The question arises: can a word be divided into parts my several determinatives inside it?

We adjust the query:

In [14]:
query2 = '''
word
  =: sign det#
  < sign det
  <: sign det#
  < sign det
  < sign det#
  :=
'''

In [15]:
results2 = A.search(query2)

  0.87s 2 results


In [16]:
A.table(results2)

n,p,word,sign,sign.1,sign.2,sign.3,sign.4
1,P365956 obverse:4,kar-{d}utu{ki}-mesz_,kar-,{d},utu,{ki}-,mesz_
2,P313345 obverse:2,_dumu-{id2}UD.KIB.NUN{ki}_-ma,_dumu-,{id2},UD.,{ki}_-,ma


This seems to be really exceptional.

# Words starting or ending with specific determinatives

We want to single out words that start with a determinative of a certain class and words that end with a determinative of a certain class.

We define those classes by means of a few variables, and then construct a query with them.

In [17]:
detStart = '''
  d
  disz
  gesz
  gi
  mi2
  na4
  iri
  lu2
  tug2
  u2
'''.strip().split()

detEnd = '''
  ki
  sar
  muszen
  ku6
'''.strip().split()

print(f'detStart={str(detStart)}')
print(f'detEnd={str(detEnd)}')

detStart=['d', 'disz', 'gesz', 'gi', 'mi2', 'na4', 'iri', 'lu2', 'tug2', 'u2']
detEnd=['ki', 'sar', 'muszen', 'ku6']


In order to use this in a query, we need a `|`-separated string of those values.

In [18]:
detStartCriterion = '|'.join(detStart)
detEndCriterion = '|'.join(detEnd)

print(f'detStartCriterion={detStartCriterion}')
print(f'detEndCriterion={detEndCriterion}')

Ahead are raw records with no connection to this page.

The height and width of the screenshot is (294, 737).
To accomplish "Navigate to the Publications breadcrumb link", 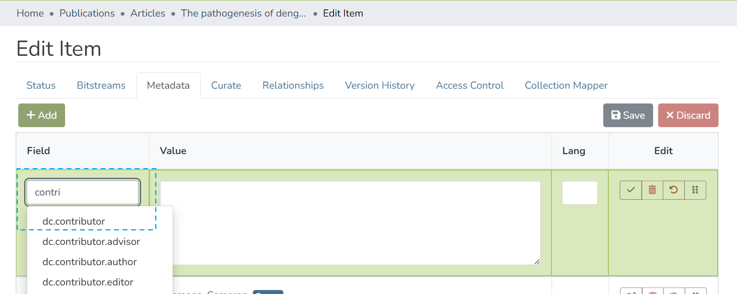I will 87,13.
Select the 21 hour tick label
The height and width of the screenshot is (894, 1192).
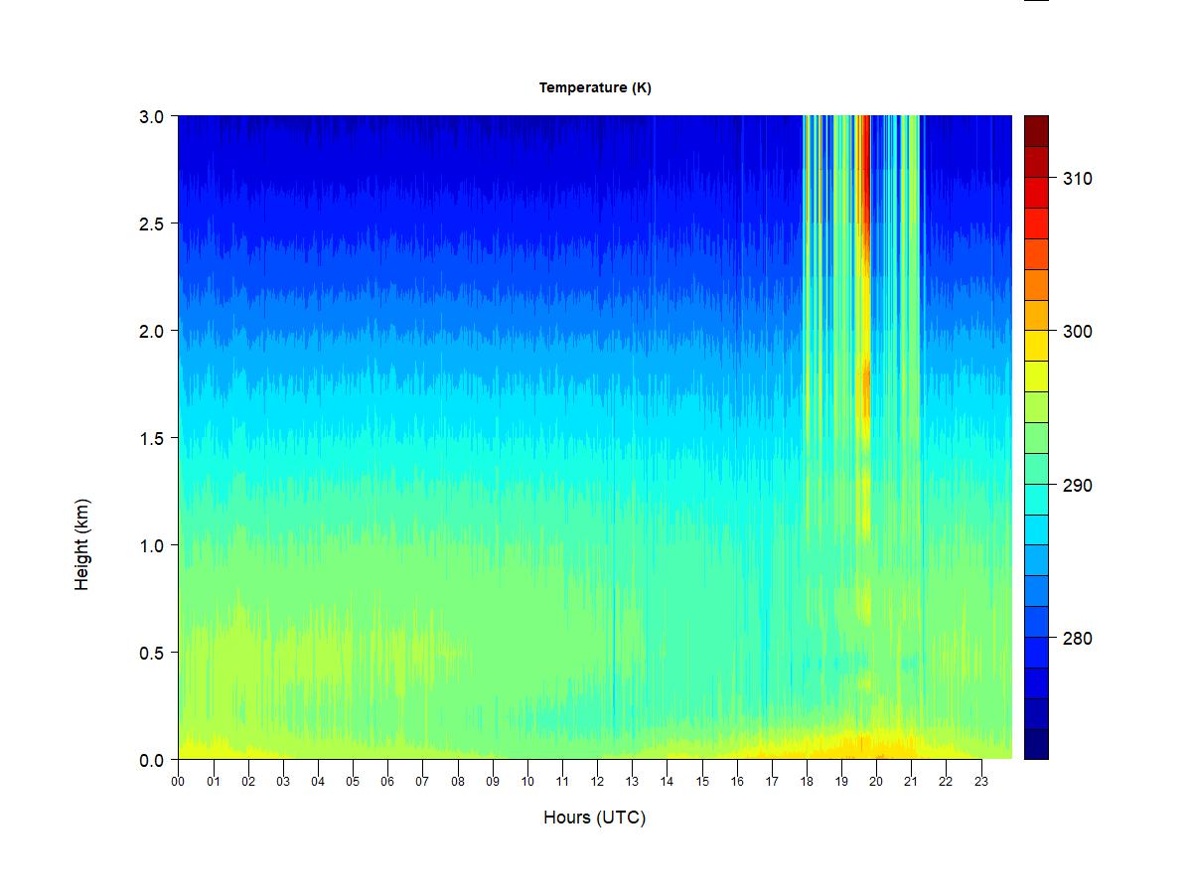[x=911, y=782]
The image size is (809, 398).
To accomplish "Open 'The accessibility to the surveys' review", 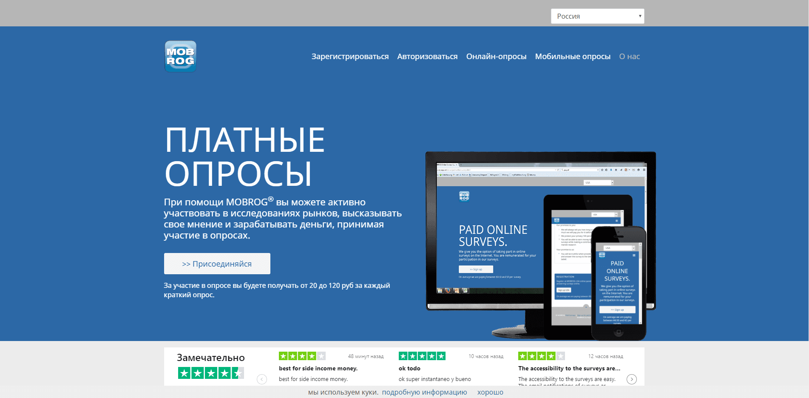I will 569,368.
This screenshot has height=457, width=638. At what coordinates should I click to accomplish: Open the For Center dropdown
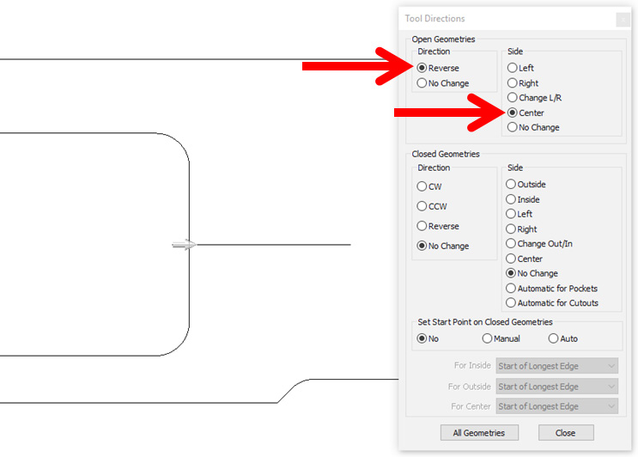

detStartCriterion=d|disz|gesz|gi|mi2|na4|iri|lu2|tug2|u2
detEndCriterion=ki|sar|muszen|ku6


In [19]:
queryStart = f'''
word
  =: sign det reading={detStartCriterion}
'''

queryEnd = f'''
word
  := sign det reading={detEndCriterion}
'''

In [20]:
resultsStart = A.search(queryStart)
resultsEnd = A.search(queryEnd)

  0.21s 4342 results
  0.18s 890 results


The results are pairs of a word and a sign (the determinative).

Let's just look at the words. Are the words found by the first query distinct from the words found by the second query?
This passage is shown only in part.